La maîtrise semble ainsi parfaite et pourtant… On touche déjà à la fin du matériel écrit. En effet, seule cette première moitié de disque a été véritablement couchée sur papier. Enregistré en un mois, sa face B a été totalement improvisée, après la compréhension qu’on n’aurait pas assez de contenu pour un album d’une durée plus ou moins convenable. Des pièces générées en studio et par le studio avec divers procédés : improvisation libre, boucles, bandes, layering, overdubs. Comme pour d’autres albums-concepts que l’on connaît bien (Sgt Peppers des BEATLES en tête), le studio d’enregistrement devient un instrument à part entière.

Enfin presque. "Solemn Music", petite pièce pour petit-déjeuner au lit, est tirée de la bande-son conçue pour le film The Tempest de John Chadwick. Pour le reste, on tient parole, promis. On nage dans un cyclone, déplacement aléatoire sur une cartographie en jeu de dames.

"Linguaphonie" est une mixture bizarre dont on se méfie avant d’y tremper les lèvres. Le mot en lui-même a-t-il un sens d’ailleurs ? Des voix s’écrient dans un langage inconnu. Un message radio est émis. Papa tango Henry. Des grincements de porte, ou de dents, s’écrient. Des fraises attaquent du tartre ou du ciment. Des claquements, des robinets fuient. Un studio de télévision s’écroule. La musique concrète s’incarne dans son aspect le plus austère. A côté, "Alan’s Psychedelic Breakfast" de PINK FLOYD en deviendrait presque une partie de plaisir. "Upon Entering the Hotel Adlon", mené de main de maître par la basse, et l’aérien "Arcades", expriment un peu plus de normalité en se réfugiant sous les créneaux alors que la pluie commence à tomber.

--- --- ---

__CONSIGNE A__: Recopiez telles quelles les lignes de la liste, de la ligne qui contient "Click the Move button" jusqu'à la ligne qui contient "will [170, 129]." comprise, et rien d'autre.

__LIGNES DE DONNÉES__:
--- --- ---

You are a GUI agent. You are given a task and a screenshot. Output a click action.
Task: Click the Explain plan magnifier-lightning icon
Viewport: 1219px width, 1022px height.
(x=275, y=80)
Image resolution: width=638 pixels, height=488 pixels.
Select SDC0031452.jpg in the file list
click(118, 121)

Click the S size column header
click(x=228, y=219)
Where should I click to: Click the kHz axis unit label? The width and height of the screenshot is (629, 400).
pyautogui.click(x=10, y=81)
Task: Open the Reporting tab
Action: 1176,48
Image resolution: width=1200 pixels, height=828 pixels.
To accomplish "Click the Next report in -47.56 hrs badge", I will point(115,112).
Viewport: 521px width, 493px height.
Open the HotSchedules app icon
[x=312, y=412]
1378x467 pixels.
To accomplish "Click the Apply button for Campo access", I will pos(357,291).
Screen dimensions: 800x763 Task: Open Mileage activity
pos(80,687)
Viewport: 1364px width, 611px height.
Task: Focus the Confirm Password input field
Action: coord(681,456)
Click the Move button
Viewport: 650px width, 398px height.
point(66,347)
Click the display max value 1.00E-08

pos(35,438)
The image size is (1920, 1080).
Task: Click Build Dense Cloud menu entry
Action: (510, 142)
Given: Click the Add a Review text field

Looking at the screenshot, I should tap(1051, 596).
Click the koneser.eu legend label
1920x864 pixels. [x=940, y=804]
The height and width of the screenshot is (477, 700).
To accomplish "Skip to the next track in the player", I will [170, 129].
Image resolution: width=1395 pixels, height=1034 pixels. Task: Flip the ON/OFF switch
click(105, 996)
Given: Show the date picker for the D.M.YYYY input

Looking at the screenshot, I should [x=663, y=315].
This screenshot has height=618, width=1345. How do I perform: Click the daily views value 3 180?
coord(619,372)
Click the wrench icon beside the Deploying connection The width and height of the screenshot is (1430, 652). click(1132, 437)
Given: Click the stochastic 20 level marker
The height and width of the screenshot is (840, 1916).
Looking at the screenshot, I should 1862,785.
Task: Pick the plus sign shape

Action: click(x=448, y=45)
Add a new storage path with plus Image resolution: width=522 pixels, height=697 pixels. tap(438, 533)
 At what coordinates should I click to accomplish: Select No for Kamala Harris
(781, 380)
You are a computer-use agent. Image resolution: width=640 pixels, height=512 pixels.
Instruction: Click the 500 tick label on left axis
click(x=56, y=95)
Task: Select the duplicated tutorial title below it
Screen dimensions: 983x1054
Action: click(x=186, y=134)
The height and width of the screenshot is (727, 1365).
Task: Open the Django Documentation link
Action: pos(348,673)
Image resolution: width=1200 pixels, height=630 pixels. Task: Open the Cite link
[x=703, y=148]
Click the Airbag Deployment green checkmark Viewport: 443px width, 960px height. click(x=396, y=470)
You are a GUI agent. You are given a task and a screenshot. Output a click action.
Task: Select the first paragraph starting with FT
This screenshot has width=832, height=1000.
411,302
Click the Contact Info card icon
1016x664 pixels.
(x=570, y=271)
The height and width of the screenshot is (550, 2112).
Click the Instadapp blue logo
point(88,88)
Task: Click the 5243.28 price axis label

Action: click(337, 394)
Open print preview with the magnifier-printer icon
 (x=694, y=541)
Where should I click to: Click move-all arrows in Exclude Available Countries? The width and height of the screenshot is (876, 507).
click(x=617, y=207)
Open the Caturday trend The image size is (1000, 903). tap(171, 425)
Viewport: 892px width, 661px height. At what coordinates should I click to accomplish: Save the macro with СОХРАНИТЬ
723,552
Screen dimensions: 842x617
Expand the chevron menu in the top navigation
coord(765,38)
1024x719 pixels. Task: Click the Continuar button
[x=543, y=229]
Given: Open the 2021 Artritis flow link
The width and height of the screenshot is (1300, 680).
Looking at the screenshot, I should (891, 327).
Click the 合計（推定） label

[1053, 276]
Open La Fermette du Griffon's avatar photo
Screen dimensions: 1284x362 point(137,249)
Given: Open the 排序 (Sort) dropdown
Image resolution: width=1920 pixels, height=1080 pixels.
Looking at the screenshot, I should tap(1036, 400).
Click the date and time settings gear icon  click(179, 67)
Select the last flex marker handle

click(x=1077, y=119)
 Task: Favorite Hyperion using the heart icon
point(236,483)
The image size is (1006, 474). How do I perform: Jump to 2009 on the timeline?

--- --- ---

__CONSIGNE B__: Rédigez la suite de la chronique de l'album, à partir de sa dernière phrase.

__RÉPONSE RÉDIGÉE A__:
Click the Move button
Viewport: 650px width, 398px height.
point(66,347)
Click the display max value 1.00E-08

pos(35,438)
The image size is (1920, 1080).
Task: Click Build Dense Cloud menu entry
Action: (510, 142)
Given: Click the Add a Review text field

Looking at the screenshot, I should tap(1051, 596).
Click the koneser.eu legend label
1920x864 pixels. [x=940, y=804]
The height and width of the screenshot is (477, 700).
To accomplish "Skip to the next track in the player", I will [170, 129].

__RÉPONSE RÉDIGÉE B__:
Le métaphysique "Deluge" termine sur une superbe note d’équilibre, traversée toutefois de convulsions, finalement rompue lorsque l’aspect méditatif de la pièce prend la main. Les percussions s’effacent, le brouillard tombe lentement sur Cambridge. Dans sa progression, le titre me fait songer à certains morceaux d’AUTECHRE, "Drane" ou le splendide "Piezo" qui s’envole dans la stratosphère après avoir visité le monde du langage binaire. Le morceau se termine sur une brève mélopée interprétée par John GREAVES au piano et à la voix.

Unrest. Un préfixe privatif. Comme pour lui ôter cet espoir de repos qu’il ne recherche plus à présent. Pourquoi on dort, au fait ? Un mec disait Dormir, c’est mourir un petit peu, impossible de me rappeler qui. Jack Torrance ne dort plus et pourtant... Son regard carnassier, après s’être déposé sur ses compagnons d’infortune, se tourne à présent sur ces feuillets vierges. Dans un état d’entropie avancé, avant d’essayer de trouver des idées pour son prochain roman, il va tenter de visualiser la compacité de ce cristal dans lequel il est prisonnier.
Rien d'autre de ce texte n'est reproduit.